It’s difficult to imagine someone stealing from a charity that helps so many in need. In this article, we will be sharing advice on how best to protect your charity shop from thieves. 

Charity shops are a huge part of fundraising efforts for so many good causes, so when items are stolen from these shops, it has a much bigger effect than simply making less profit, as would be the case for many traditional businesses. Stolen stock is literally stolen income which is vital for the charity to keep serving those who really need their support; for those who work for or manage the shops, it can feel like a personal violation, as intimate as having your own home broken into.

Oftentimes thieves see charity shops as easy targets because they are staffed by volunteers who might not be as vigilant as if they were being paid or believe that police will not take action because small sums are involved.

What can be done?

As bleak as this reality may seem, certain things can be done to help minimise the risk of theft. Firstly, and perhaps most obviously, you can install a variety of security technology, including but not limited to security shutters, alarms, and CCTV. Please remember, if you do install CCTV, that you must ensure the right policies and procedures are in place, including GDPR considerations.

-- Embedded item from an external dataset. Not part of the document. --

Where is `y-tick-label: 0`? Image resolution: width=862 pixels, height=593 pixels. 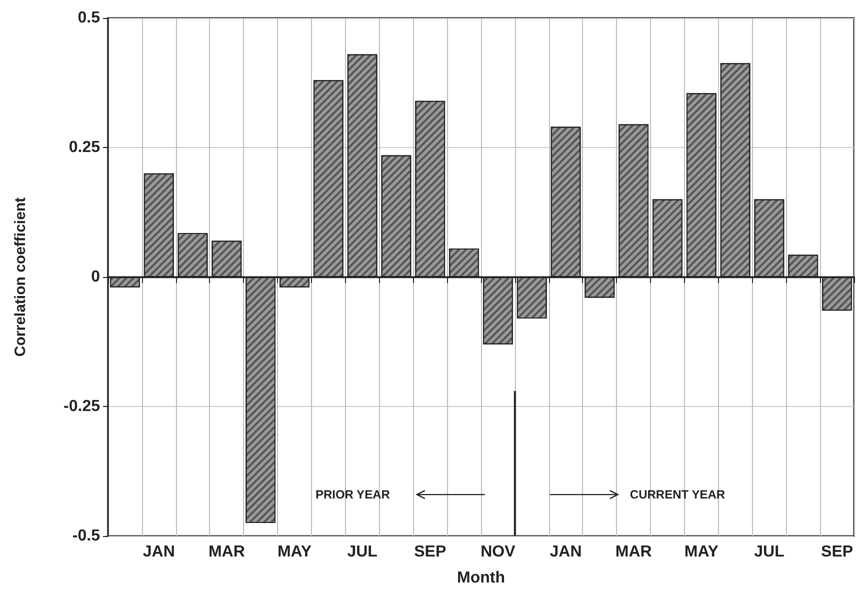 y-tick-label: 0 is located at coordinates (96, 277).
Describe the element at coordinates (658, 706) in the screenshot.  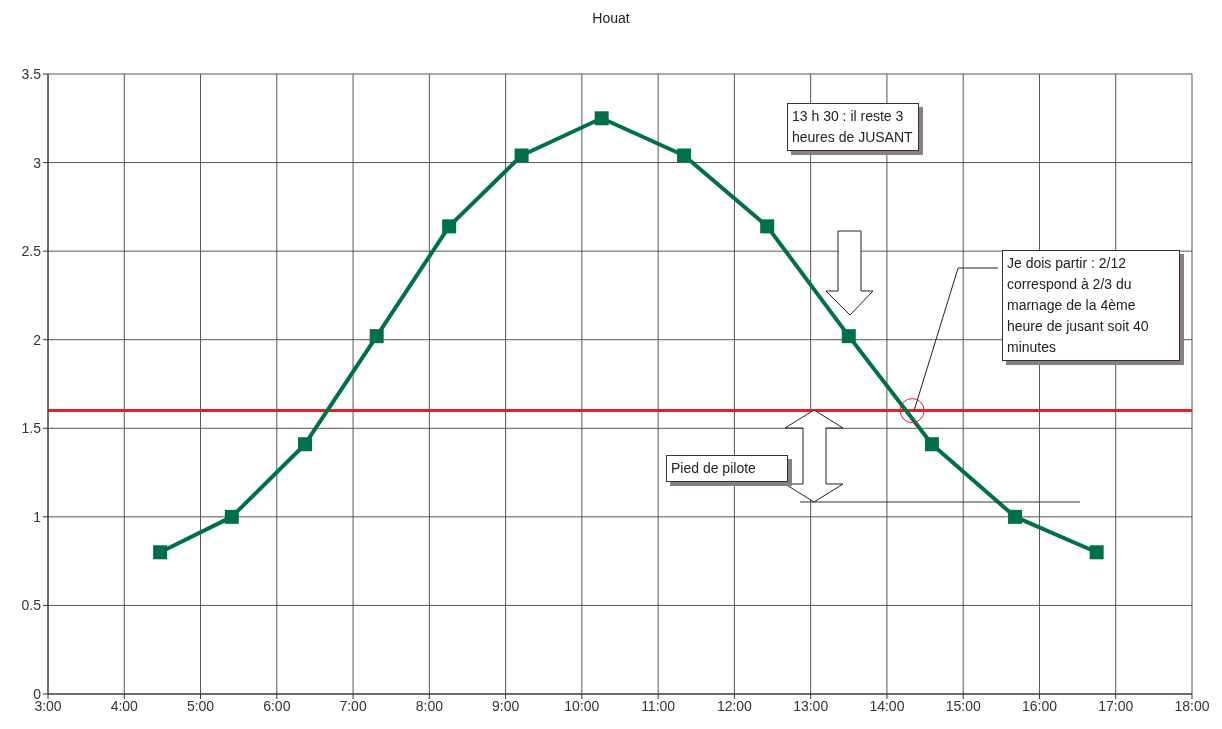
I see `x-tick-label: 11:00` at that location.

Even something as simple as the layout of your shop can also affect your vulnerability to shoplifting. Are there secluded corners that can be made more visible with mirrors and bright lighting? Can the fitting room be positioned to be in a clear line of sight from the counter?

You can also consider adding theft deterrent equipment to your stock, such as anti-theft clothes tags or security casing on more valuable items. Wherever possible you should also keep cash out of sight in a secured place, moving notes to another location during the day so they aren’t all kept in your till. Of course, card payments can also be encouraged to minimise the cash kept on the premises.

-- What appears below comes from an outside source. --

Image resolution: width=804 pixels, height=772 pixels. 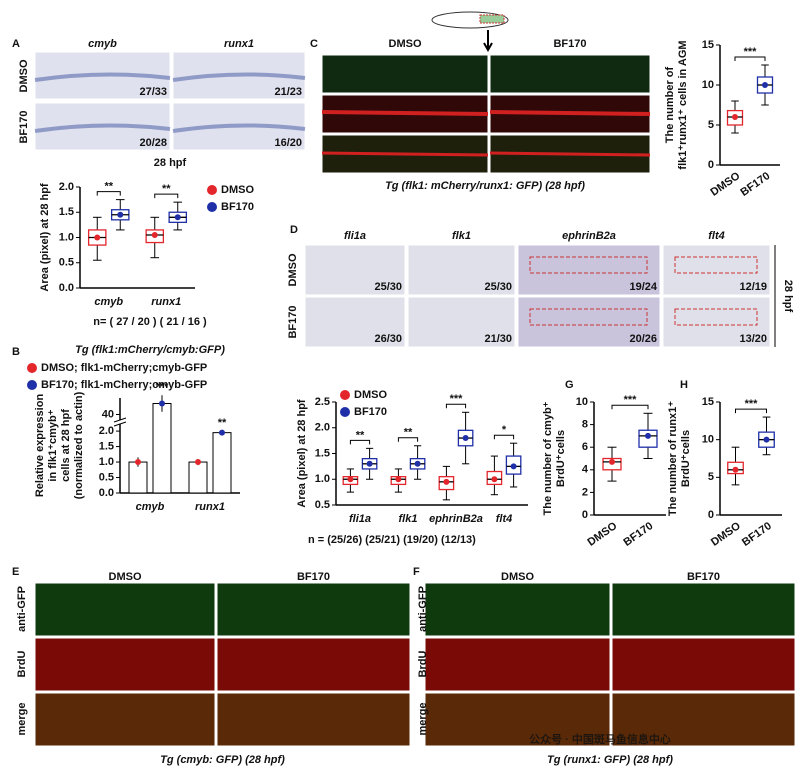 What do you see at coordinates (360, 519) in the screenshot?
I see `x-tick-label: fli1a` at bounding box center [360, 519].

It is also worth reviewing your insurance policy for your charity shop. Many policies cover cash lost and damage caused as standard, but they may not cover the theft of second-hand goods. It is always worth getting the advice of someone knowledgeable such as a broker who will be able to advise on the most suitable policy for you.

Training your staff and volunteers to be able to identify suspicious behaviour, and times where you are more exposed to risk – for example when staff are distracted during shift changeovers or deliveries. There should be an easy-to-follow procedure for staff to follow if they spot someone shoplifting. You should always be vigilant about who you accept to work in your shop too, staff could also shoplift. Ensure you follow up on their CV references before taking them on.

Of course, you can never totally eradicate your risk of theft, but hopefully, this article has helped you identify ways you can increase your security and minimise risk where you can. Every penny and every item stocked is so important to protect so you can continue to further your cause and help as many people as possible with the funds you raise.